Saturday, July 9, 2011

DIY Poncho Improvement: Side Ties

What I used:

-- a Cascade II backpacker poncho,
-- (1) 36" shoelace,
-- (4) eyelets from a 5/16" (8mm) eyelet kit by Prym Creative, part #14015, US$2.97 at Wal-Mart,
-- a hammer,
-- a measuring tape,
-- the scissors on my SAK Classic,
-- disposable lighter.

Contemplating for what else I might use the eyelets mentioned in my last post, it suddenly dawned on me that they're perfect for keeping my poncho from flapping in the wind. As mentioned in a previous post reviewing the Cascade II poncho, I stitched a few heavy-duty Velcro coin sets in mine. Since then, high winds once separated them during a storm. Sure, it was such bad weather I wondered why I wasn't safely indoors, but considering I was already out, there was no reason for me to get wet if it could be avoided.
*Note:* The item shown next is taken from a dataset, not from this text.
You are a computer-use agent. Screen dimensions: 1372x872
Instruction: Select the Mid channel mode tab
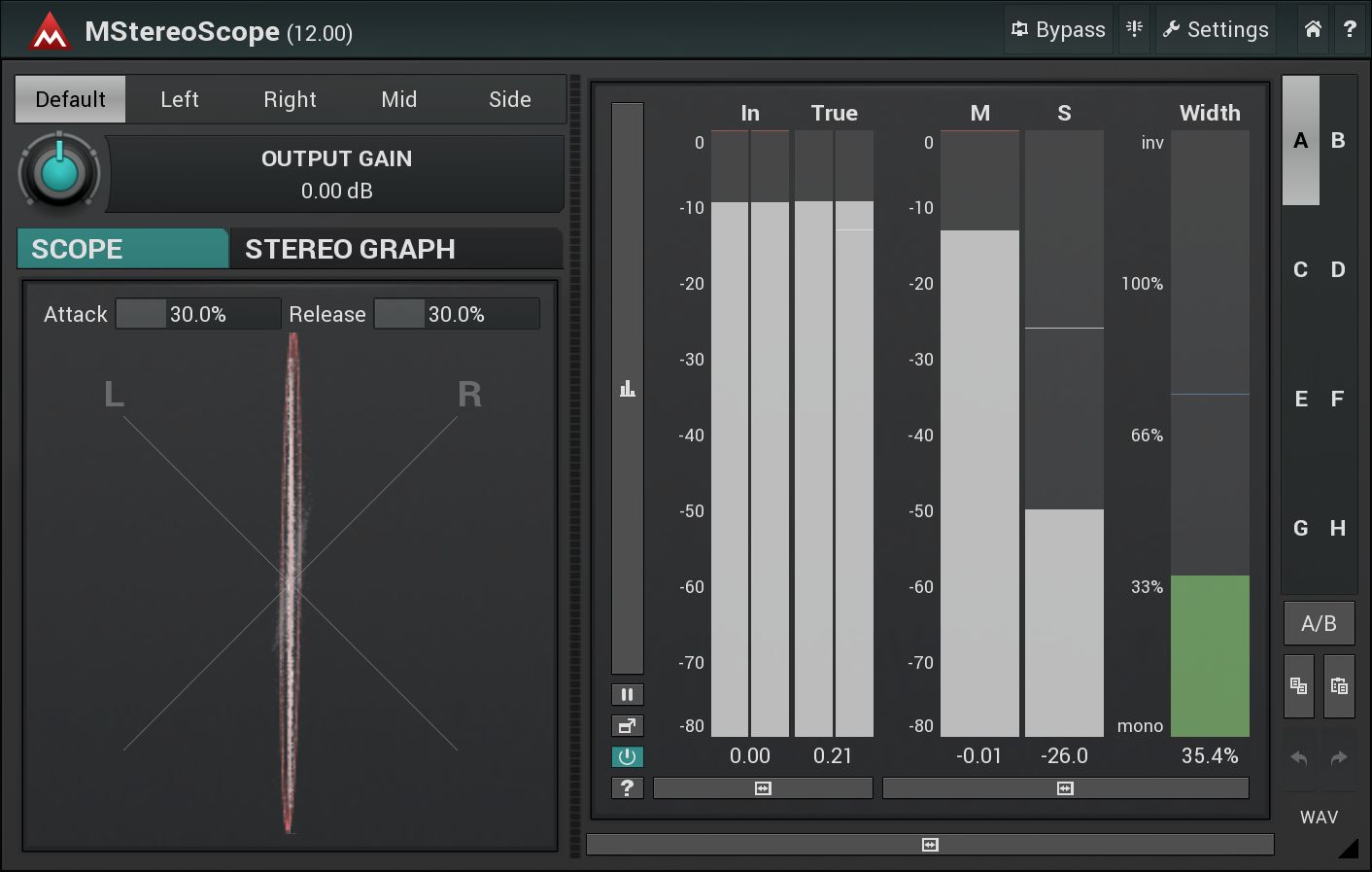pos(398,99)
Following the rule of "measure twice, cut once," I put eyelets in my poncho near the knees, left and right sides, front and back. The cutting part of the eyelet tool didn't cut as well as the enclosed instructions portrayed or maybe I didn't hit as hard with my hammer as I should have. I used the wonderfully sharp scissors of my Swiss Army knife Classic model to complete the holes.

Finishing the rest of the eyelet installations was easy.

Next came deciding what to use as ties and what type of knots would be best.

Settling on a 36" shoelace leftover from a pair bought to make a fore-and-aft cord for a hat, I cut it into fourths and sealed the cut edges with a lighter to prevent fraying.

After tying a double overhand knot on one end, I threaded each piece of shoelace through an eyelet ensuring the knot stopped it from going all the way through.

After each quarter-shoelace was in an eyelet, I tied another double overhand knot in the opposite end to prevent it from slipping out of the eyelet.

Finally, I tied the pair of front and back quarter-shoelaces together on the left side using a slipped reef knot to make it easy to untie if necessary, then repeated with the pair on the right side.

If I didn't pull the poncho on over my head from the bottom like a T-shirt, if I ducked into it from an open side, for example, I'd have to leave the tie(s) undone until after I had the poncho on. Either way is possible since this modification provides the options of tying before it's put on, tying after it's put on, or leaving it untied altogether.